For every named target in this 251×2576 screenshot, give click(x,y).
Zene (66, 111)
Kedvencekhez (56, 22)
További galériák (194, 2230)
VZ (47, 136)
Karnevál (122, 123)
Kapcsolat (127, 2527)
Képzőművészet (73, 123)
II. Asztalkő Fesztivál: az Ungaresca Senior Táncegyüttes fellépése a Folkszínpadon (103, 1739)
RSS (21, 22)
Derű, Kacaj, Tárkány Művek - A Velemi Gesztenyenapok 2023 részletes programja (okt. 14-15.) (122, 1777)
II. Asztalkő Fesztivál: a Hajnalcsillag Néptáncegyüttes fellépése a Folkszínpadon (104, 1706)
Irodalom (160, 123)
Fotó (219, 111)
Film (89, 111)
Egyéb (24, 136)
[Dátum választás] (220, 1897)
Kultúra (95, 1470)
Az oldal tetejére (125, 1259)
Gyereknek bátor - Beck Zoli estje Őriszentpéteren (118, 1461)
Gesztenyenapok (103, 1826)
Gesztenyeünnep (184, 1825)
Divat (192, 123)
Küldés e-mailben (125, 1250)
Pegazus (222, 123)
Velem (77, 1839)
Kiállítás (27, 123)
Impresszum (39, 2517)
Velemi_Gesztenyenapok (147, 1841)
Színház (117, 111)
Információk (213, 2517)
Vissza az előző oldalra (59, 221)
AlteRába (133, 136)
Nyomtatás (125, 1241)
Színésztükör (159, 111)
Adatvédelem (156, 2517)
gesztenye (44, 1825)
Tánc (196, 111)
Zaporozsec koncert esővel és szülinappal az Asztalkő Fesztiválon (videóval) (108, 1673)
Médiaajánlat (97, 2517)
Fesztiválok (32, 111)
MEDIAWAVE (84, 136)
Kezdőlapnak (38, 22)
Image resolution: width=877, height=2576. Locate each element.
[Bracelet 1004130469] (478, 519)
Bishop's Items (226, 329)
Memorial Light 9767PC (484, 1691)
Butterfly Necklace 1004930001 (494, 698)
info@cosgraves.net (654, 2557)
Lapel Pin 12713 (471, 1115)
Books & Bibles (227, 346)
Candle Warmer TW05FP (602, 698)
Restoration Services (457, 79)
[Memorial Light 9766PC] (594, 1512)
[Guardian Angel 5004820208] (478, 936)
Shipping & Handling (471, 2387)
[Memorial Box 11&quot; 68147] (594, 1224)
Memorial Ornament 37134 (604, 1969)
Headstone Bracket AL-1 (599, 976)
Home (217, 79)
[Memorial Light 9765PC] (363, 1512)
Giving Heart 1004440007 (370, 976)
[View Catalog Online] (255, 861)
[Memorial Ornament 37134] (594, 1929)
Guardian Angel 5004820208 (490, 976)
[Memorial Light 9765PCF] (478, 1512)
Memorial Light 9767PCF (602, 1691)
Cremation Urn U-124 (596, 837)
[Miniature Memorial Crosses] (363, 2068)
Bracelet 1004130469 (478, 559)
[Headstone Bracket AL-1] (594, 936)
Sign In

********

When copying the data above, please keep exactly the lines from its first line through the line with "Képzőművészet (73, 123)", both ends included, and drop the rest.

For every named target in this 251×2576 screenshot, give click(x,y).
Zene (66, 111)
Kedvencekhez (56, 22)
További galériák (194, 2230)
VZ (47, 136)
Karnevál (122, 123)
Kapcsolat (127, 2527)
Képzőművészet (73, 123)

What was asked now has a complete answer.